**RECORDED DATA**
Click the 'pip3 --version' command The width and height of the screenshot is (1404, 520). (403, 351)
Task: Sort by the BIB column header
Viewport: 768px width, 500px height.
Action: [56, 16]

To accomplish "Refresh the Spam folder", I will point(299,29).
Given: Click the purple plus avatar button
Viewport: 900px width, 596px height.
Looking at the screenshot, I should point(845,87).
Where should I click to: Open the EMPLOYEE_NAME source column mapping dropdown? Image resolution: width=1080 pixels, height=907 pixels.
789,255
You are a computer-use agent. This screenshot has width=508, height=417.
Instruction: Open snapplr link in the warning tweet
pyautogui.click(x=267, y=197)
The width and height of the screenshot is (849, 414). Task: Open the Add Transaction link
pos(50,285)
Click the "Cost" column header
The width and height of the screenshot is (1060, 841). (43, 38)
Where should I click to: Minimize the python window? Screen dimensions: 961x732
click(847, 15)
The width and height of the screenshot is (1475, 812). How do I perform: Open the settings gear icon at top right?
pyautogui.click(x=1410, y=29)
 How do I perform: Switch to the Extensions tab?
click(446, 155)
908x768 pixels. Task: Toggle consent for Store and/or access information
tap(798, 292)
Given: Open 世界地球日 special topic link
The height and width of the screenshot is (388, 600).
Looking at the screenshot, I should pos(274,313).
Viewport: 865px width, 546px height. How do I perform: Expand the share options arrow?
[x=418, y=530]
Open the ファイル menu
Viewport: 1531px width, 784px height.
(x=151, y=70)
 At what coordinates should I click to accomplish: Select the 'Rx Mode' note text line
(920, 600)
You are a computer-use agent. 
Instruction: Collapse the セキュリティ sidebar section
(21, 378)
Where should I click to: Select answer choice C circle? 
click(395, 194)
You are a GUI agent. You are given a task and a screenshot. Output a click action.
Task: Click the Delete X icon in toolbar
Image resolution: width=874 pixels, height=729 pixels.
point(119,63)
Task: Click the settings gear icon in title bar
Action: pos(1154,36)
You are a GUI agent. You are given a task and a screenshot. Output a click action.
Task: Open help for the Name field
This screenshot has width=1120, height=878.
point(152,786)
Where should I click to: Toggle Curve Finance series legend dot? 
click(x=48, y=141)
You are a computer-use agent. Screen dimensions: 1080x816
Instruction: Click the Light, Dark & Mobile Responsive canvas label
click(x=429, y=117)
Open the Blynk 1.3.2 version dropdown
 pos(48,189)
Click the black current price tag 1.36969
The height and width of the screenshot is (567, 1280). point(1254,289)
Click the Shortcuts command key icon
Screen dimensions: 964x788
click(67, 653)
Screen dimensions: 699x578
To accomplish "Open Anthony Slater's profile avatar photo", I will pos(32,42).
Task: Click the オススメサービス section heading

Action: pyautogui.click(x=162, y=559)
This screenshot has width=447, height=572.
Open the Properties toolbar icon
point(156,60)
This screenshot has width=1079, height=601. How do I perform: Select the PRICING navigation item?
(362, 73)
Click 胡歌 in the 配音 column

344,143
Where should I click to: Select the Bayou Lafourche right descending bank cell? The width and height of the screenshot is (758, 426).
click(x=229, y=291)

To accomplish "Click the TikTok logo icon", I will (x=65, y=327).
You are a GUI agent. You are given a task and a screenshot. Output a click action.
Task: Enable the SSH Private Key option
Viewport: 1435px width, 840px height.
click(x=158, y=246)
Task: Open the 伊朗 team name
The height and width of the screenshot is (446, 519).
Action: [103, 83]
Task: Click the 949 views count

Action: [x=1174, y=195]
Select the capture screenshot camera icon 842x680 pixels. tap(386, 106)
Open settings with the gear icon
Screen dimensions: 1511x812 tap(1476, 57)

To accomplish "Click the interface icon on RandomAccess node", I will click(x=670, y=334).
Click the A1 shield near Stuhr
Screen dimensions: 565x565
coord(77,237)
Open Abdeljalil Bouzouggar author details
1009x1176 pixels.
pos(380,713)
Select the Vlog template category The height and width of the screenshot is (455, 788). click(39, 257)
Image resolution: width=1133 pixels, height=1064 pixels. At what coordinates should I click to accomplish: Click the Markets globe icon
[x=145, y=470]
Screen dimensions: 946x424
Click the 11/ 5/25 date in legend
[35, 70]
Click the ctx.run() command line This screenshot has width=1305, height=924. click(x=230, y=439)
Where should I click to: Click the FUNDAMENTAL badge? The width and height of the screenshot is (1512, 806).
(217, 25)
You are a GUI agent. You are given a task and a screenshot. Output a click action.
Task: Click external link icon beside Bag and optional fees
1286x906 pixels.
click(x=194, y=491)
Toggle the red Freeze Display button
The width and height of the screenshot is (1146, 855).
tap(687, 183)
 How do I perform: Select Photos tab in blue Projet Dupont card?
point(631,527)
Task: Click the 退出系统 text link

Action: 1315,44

**TO DO**
Search the records above for the string "avatar" and copy each line that holds it.

**RESPONSE**
Given: Click the purple plus avatar button
To accomplish "Open Anthony Slater's profile avatar photo", I will pos(32,42).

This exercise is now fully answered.